• Activity:
Below are some records. Quote exactly the lines from the one that contains "Viewport: 937px width, 1249px height." through the last, both included, and leave out the pictures.

[Information shown Boundary: Start]

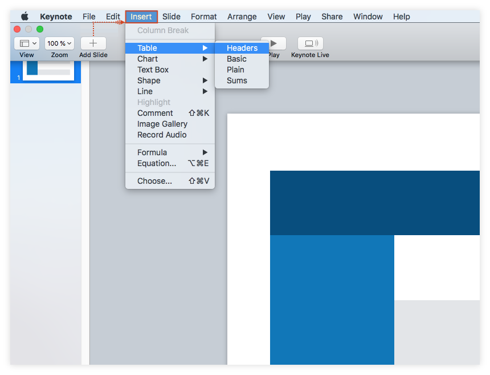Select the Basic table style
This screenshot has height=375, width=490.
236,59
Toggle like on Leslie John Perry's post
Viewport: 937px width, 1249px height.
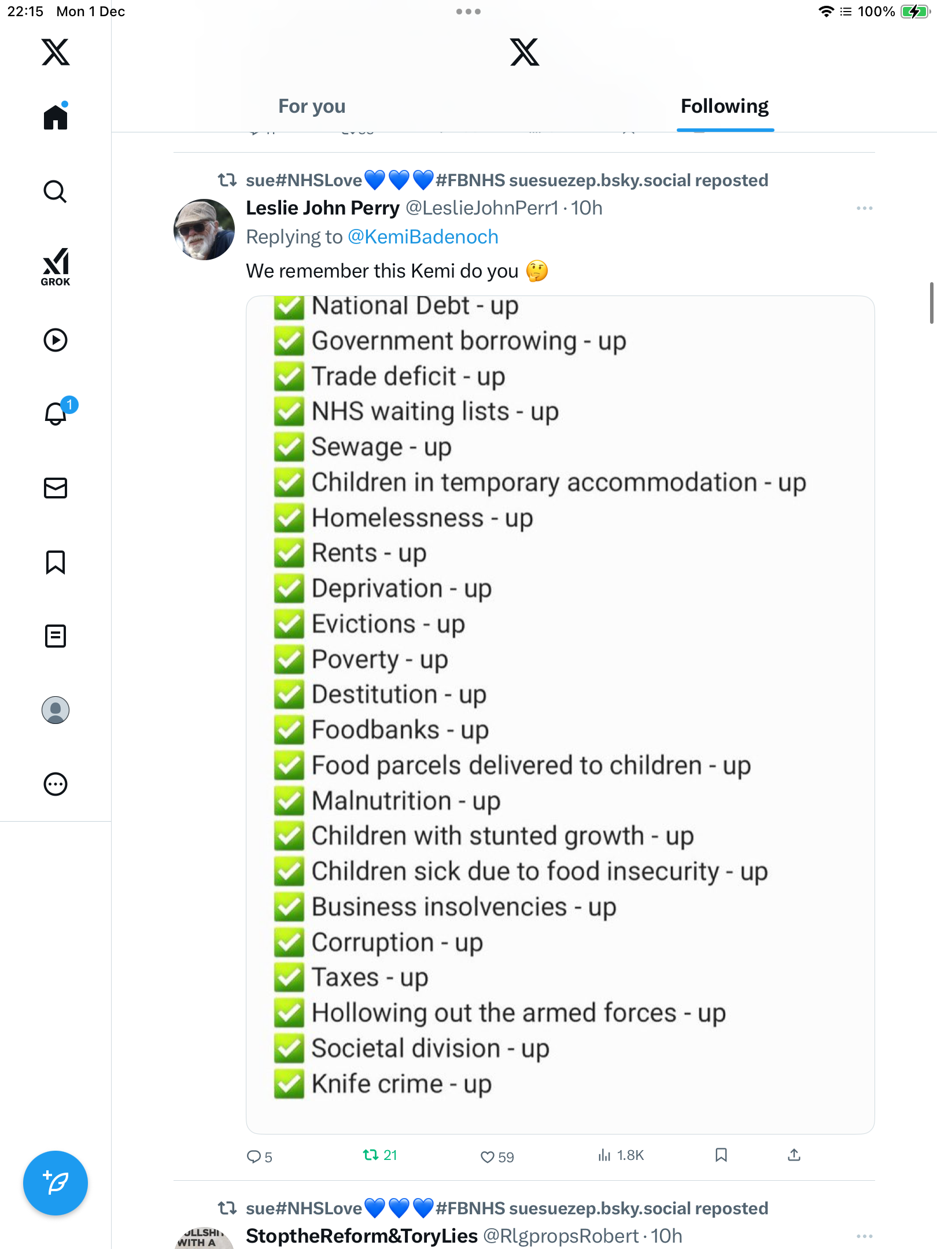click(x=488, y=1156)
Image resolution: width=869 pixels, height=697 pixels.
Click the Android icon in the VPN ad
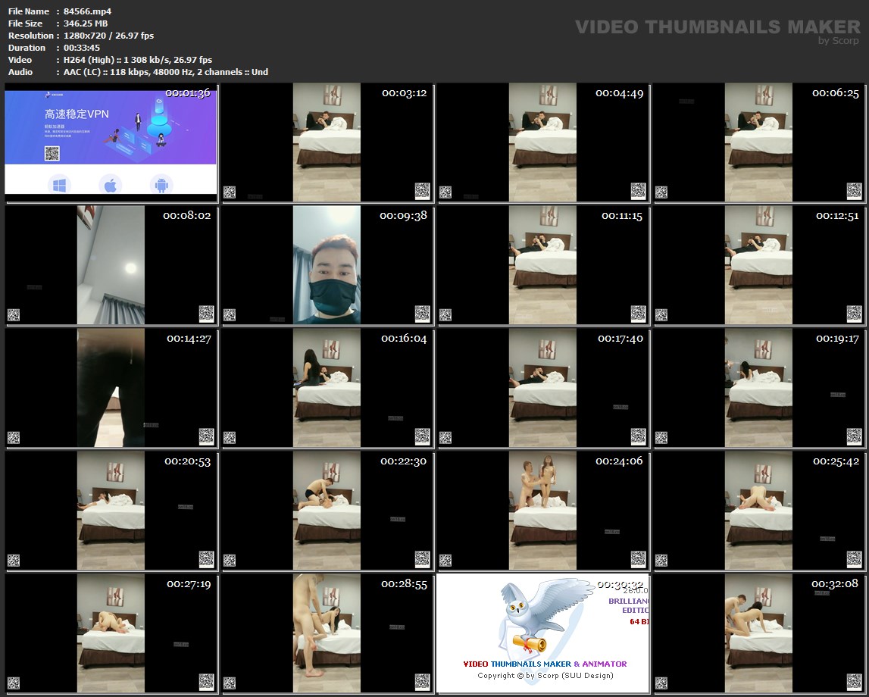pyautogui.click(x=161, y=184)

[Information shown Boundary: End]

• The completed task:
Viewport: 937px width, 1249px height.
click(x=488, y=1156)
Image resolution: width=869 pixels, height=697 pixels.
Click the Android icon in the VPN ad
pyautogui.click(x=161, y=184)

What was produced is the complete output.